按照学习的方法,可以将机器学习分为四类:监督学习、无监督学习、半监督学习和强化学习

其中:监督学习针对有标签数据集,它通过学习出一个模型(其实就是一个函数)来拟合数据,按照模型(函数)的输出结果是否离散又可以分为两类,分别是:(1)输出结果为离散值,则为分类问题(常见的分类算法:KNN、贝叶斯分类器、决策树、SVM、神经网络、GBDT、随机森林等);(2)输出结果为连续值,则为回归问题(有线性回归和逻辑回归两种)。

而无监督学习针对没有标签的数据集,它将样本按照距离划分成类簇,使得类内相似性最大,类间相似性最小。通过观察聚类结果,我们可以得到数据集的分布情况,为进一步分析提供支撑。常见的聚类算法有K-means、高斯混合模型和LDA。

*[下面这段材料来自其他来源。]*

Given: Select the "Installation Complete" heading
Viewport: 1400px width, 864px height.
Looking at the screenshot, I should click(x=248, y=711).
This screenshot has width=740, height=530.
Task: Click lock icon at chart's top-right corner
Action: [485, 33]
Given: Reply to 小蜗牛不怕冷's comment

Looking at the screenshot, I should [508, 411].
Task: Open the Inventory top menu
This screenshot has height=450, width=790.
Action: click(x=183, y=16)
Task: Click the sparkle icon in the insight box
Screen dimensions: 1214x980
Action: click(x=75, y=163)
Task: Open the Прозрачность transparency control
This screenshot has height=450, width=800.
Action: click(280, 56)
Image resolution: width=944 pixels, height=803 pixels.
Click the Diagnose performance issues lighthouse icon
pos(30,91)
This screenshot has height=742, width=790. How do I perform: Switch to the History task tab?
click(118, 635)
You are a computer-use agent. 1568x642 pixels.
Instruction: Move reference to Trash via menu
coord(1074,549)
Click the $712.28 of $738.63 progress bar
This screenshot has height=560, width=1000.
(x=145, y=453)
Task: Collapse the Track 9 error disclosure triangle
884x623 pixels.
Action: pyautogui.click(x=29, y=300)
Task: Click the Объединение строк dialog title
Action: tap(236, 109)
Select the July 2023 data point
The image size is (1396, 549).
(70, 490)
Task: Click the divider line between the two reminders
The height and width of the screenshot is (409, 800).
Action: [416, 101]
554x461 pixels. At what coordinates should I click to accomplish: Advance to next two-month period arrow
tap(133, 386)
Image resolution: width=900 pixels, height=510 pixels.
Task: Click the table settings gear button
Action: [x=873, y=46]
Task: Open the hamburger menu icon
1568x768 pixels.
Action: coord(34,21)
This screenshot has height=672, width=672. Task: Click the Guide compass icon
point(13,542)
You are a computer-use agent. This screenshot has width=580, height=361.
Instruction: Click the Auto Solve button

因机器学习需要人为的参与,那么有没有一种让机器学习的算法,那就是深度学习

深度学习:实现机器学习的技术

深度学习是机器学习中一种基于对数据进行表征学习的方法。观测值(例如一幅图像)可以使用多种方式来表示,如每个像素强度值的向量,或者更抽象地表示成一系列边、特定形状的区域等。而使用某些特定的表示方法更容易从实例中学习任务(例如,人脸识别或面部表情识别)。深度学习的好处是用非监督式或半监督式的特征学习和分层特征提取高效算法来替代手工获取特征。

综上所述,深度学习是人工智能后续的发展方向,但是实现深度学习需要较多的数据和计算能力来训练模型,并非所有场景都适用,所以,在实际情况下,不要最求什么最聪明的算法,应该是追求最合适当前场景的算法。